> [REQUIRED WORK]
1. In the GitHub issue about Chrome's remote debugging host header, transcribe the stretch from "A security bug" through "or fixed IPs.".
2. In the GitHub issue about Chrome's remote debugging host header, around which version of Chromium was the patch that checks requests to the Dev Tools endpoint introduced?

> [SELECTED EXCERPT]
[Start of section]

Chrome remote debugging expects host header

See original GitHub issue

This is a slightly weird one and I don’t think it is strictly speaking a puppeteer bug but thought I’d raise it here anyway. Since version 1.2, when trying to connect to chrome via the remote debugging interface a host header must be specified. This is not a problem in puppeteer per se, but we use python to get the ws address and so the python requests line now has to include headers={'Host':''} otherwise chrome returns an error: Host header is specified and is not an IP address or localhost. I assume that puppeteer is setting this header in the background somewhere or chrome doesn’t care anymore once the request comes in via the websocket. I also could not find anything documented about this change, but I’m assuming that is has something to do with the .dev domain changes to HTTPS.

Issue Analytics

  • State:closed
  • Created 5 years ago
  • Reactions:8
  • Comments:18 (2 by maintainers)

github_iconTop GitHub Comments

7reactions
itaylorcommented, May 21, 2018

I’ve been working around this issue by doing a dns lookup in the code that sets up puppeteer (running inside Docker for Mac) to call back to my host machine.

const endPoint = await changeUrlHostToUseIp(process.env.CHROME_WS_ENDPOINT);
browser = await puppeteer.connect({
  browserWSEndpoint: endPoint,
  // You may need the following if you use this browser to connect to a machine with self-signed certs
  // ignoreHTTPSErrors: true,
});

const lookupAsync = require('util').promisify(require('dns').lookup);

// Fix for https://github.com/GoogleChrome/puppeteer/issues/2242
async function changeUrlHostToUseIp(urlString) {
  const urlParsed = url.parse(urlString);
  const { address: hostIp } = await lookupAsync(urlParsed.hostname);
  delete urlParsed.host;
  urlParsed.hostname = hostIp;
  return url.format(urlParsed);
}

For reference, my CHROME_WS_ENDPOINT env var looks like: ws://host.docker.internal:9223/devtools/page/FF3312E555CDEADBC3759BF0DE46B72B

6reactions
dvdotsenkocommented, Oct 20, 2019

Since this is on top of results when I google “Host header is specified and is not an IP address or localhost” + “puppeteer” let’s leave crumbs for others:

= WHY

A security bug was filed against Chromium Dev Tools: https://bugs.chromium.org/p/chromium/issues/detail?id=813540

Around v66 of Chromium this patch was introduced: https://chromium-review.googlesource.com/c/chromium/src/+/952522

That patch inspects all HTTP (not WS) requests hitting Dev Tools endpoint and before doing anything else, validates it against:

bool RequestIsSafeToServe(const net::HttpServerRequestInfo& info) {
  // For browser-originating requests, serve only those that are coming from
  // pages loaded off localhost or fixed IPs.
  ...
  return url.HostIsIPAddress() || net::IsLocalHostname(url.host(), nullptr);
}

where

bool IsLocalHostname(const std::string& host) {
  return host == "localhost" || 
    host == "localhost.localdomain" || 
    base::EndsWith(host, ".localhost", base::CompareCase::SENSITIVE);
}

This means that any non-IP-address-looking hostname that is NOT localhost, *.localhost or localhost.localdomain will result in error “Host header is specified and is not an IP address or localhost” error.

[End of section]

> [EXTRACTED ENTRIES]
[Start of section]

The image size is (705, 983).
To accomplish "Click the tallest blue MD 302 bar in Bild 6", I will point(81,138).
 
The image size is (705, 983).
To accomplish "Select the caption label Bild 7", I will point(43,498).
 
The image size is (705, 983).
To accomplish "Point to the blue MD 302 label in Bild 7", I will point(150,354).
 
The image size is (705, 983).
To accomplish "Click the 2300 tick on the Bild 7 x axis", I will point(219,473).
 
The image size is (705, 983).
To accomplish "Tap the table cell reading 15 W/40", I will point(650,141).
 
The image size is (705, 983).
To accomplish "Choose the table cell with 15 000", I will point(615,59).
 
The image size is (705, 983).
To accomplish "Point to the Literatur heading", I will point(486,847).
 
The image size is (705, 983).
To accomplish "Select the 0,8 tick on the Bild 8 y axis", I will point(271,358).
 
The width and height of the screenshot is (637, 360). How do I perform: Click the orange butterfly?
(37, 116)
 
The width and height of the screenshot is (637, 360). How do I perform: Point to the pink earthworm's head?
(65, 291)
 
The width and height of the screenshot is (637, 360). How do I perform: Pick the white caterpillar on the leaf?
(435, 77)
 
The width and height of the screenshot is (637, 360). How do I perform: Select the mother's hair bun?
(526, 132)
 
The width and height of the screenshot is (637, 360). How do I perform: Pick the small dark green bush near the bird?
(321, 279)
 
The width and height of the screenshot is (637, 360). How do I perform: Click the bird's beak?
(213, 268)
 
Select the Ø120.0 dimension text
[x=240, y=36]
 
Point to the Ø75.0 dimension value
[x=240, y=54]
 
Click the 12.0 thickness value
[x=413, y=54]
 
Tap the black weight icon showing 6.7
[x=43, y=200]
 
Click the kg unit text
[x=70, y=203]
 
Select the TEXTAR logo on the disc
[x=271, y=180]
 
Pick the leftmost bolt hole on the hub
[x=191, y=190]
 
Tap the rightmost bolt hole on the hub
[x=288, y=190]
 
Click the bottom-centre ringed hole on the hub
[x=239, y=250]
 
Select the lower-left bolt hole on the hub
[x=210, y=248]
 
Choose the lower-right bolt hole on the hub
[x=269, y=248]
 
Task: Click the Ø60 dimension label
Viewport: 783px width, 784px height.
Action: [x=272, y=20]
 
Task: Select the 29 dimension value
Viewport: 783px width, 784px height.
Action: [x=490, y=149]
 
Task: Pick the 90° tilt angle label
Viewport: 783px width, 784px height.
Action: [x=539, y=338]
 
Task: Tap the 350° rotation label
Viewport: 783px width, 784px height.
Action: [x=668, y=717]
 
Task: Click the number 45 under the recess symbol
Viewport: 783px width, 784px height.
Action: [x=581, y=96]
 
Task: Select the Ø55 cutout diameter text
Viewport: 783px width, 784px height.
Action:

[End of section]

> [TASK-BY-TASK SOLUTIONS]
1.
A security bug was filed against Chromium Dev Tools: https://bugs.chromium.org/p/chromium/issues/detail?id=813540

Around v66 of Chromium this patch was introduced: https://chromium-review.googlesource.com/c/chromium/src/+/952522

That patch inspects all HTTP (not WS) requests hitting Dev Tools endpoint and before doing anything else, validates it against:

bool RequestIsSafeToServe(const net::HttpServerRequestInfo& info) {
  // For browser-originating requests, serve only those that are coming from
  // pages loaded off localhost or fixed IPs.

2. Around v66 of Chromium.